EMO-TTA: Improving Test-Time Adaptation of Audio-Language Models for Speech Emotion Recognition
Jiacheng Shi, Hongfei Du, Y. Alicia Hong, Ye Gao
TL;DR
Emo-TTA tackles test-time distribution shifts in SER by a lightweight, training-free approach that incrementally estimates the test-time distribution. It couples an audio–language model (CLAP) with a Gaussian discriminant analysis in the embedding space and updates class-conditional statistics $\{\mu_y, \Sigma, \pi_y\}$ on a per-sample basis via an EM procedure, using ALM-derived priors and entropy-based confidence weighting. The method avoids any gradient-based updates or access to source data, and combines ALM zero-shot predictions with a generative model term to produce robust per-sample predictions under drift. Empirical results across six out-of-domain SER benchmarks show consistent gains over prior TTA methods and strong performance relative to foundation ALMs, highlighting the practicality and effectiveness of statistical adaptation for SER in real-world settings.
Abstract
Speech emotion recognition (SER) with audio-language models (ALMs) remains vulnerable to distribution shifts at test time, leading to performance degradation in out-of-domain scenarios. Test-time adaptation (TTA) provides a promising solution but often relies on gradient-based updates or prompt tuning, limiting flexibility and practicality.

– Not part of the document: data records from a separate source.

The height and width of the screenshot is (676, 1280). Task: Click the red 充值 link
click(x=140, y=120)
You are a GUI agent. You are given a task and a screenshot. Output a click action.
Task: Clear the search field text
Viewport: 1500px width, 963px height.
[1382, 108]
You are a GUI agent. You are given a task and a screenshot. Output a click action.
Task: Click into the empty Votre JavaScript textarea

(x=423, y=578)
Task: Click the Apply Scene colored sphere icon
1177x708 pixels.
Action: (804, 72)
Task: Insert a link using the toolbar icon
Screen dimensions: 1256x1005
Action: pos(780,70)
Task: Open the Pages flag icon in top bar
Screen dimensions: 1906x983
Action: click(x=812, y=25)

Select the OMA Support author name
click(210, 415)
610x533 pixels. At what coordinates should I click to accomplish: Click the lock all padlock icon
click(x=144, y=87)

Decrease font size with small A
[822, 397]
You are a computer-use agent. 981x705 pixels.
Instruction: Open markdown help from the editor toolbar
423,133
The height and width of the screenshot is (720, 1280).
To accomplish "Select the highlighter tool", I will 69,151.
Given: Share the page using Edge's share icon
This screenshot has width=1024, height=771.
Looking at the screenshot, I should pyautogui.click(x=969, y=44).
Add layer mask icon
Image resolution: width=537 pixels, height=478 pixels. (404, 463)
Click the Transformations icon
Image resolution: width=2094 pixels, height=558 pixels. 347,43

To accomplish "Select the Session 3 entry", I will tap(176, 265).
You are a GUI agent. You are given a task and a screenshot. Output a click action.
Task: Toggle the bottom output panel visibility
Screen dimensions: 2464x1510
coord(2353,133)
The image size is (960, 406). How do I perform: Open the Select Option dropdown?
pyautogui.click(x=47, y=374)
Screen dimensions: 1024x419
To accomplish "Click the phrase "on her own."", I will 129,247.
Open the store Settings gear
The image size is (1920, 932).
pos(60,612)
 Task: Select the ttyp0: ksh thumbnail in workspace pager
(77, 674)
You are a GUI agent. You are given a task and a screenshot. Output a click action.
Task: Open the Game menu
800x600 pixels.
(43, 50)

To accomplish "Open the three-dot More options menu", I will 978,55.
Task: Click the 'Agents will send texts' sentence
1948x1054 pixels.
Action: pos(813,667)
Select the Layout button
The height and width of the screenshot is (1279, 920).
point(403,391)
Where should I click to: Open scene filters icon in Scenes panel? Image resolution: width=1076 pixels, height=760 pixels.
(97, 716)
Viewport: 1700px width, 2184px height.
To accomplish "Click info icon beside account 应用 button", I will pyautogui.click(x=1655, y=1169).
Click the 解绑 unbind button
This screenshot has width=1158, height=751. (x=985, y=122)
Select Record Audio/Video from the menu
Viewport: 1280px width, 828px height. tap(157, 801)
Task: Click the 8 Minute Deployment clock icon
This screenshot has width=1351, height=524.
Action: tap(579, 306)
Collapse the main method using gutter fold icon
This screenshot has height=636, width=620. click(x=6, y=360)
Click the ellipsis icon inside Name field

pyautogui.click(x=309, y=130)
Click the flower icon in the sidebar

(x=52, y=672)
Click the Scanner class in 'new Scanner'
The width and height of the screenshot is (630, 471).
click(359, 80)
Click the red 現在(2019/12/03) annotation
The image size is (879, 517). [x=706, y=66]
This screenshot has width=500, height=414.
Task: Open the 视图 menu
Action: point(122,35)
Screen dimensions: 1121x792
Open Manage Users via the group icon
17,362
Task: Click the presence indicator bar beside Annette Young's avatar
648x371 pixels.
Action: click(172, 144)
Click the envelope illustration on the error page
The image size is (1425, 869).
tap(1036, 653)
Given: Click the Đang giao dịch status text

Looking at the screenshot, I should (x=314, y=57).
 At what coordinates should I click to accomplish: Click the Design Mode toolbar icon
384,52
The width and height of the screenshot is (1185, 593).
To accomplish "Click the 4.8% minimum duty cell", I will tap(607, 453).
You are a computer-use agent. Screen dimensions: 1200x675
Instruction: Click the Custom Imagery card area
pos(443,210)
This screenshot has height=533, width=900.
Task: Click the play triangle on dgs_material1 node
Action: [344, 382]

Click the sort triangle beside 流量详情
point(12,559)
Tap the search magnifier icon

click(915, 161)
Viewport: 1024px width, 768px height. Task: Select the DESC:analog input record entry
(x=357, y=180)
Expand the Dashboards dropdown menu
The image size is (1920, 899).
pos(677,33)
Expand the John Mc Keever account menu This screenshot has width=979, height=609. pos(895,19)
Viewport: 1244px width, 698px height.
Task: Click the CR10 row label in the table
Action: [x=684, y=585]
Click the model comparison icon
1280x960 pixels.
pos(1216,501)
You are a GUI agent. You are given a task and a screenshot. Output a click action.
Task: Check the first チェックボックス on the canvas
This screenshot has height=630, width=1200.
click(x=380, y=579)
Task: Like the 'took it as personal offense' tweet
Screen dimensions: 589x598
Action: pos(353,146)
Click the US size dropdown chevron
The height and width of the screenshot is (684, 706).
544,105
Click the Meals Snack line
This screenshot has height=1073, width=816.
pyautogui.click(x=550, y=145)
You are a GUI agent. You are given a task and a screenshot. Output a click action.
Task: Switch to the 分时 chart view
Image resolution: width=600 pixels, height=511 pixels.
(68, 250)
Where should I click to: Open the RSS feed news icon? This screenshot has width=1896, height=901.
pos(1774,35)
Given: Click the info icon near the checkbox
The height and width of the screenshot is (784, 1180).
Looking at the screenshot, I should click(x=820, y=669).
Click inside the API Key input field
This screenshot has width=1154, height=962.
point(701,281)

We propose Emo-TTA, a lightweight, training-free adaptation framework that incrementally updates class-conditional statistics via an Expectation-Maximization procedure for explicit test-time distribution estimation, using ALM predictions as priors. Emo-TTA operates on individual test samples without modifying model weights. Experiments on six out-of-domain SER benchmarks show consistent accuracy improvements over prior TTA baselines, demonstrating the effectiveness of statistical adaptation in aligning model predictions with evolving test distributions.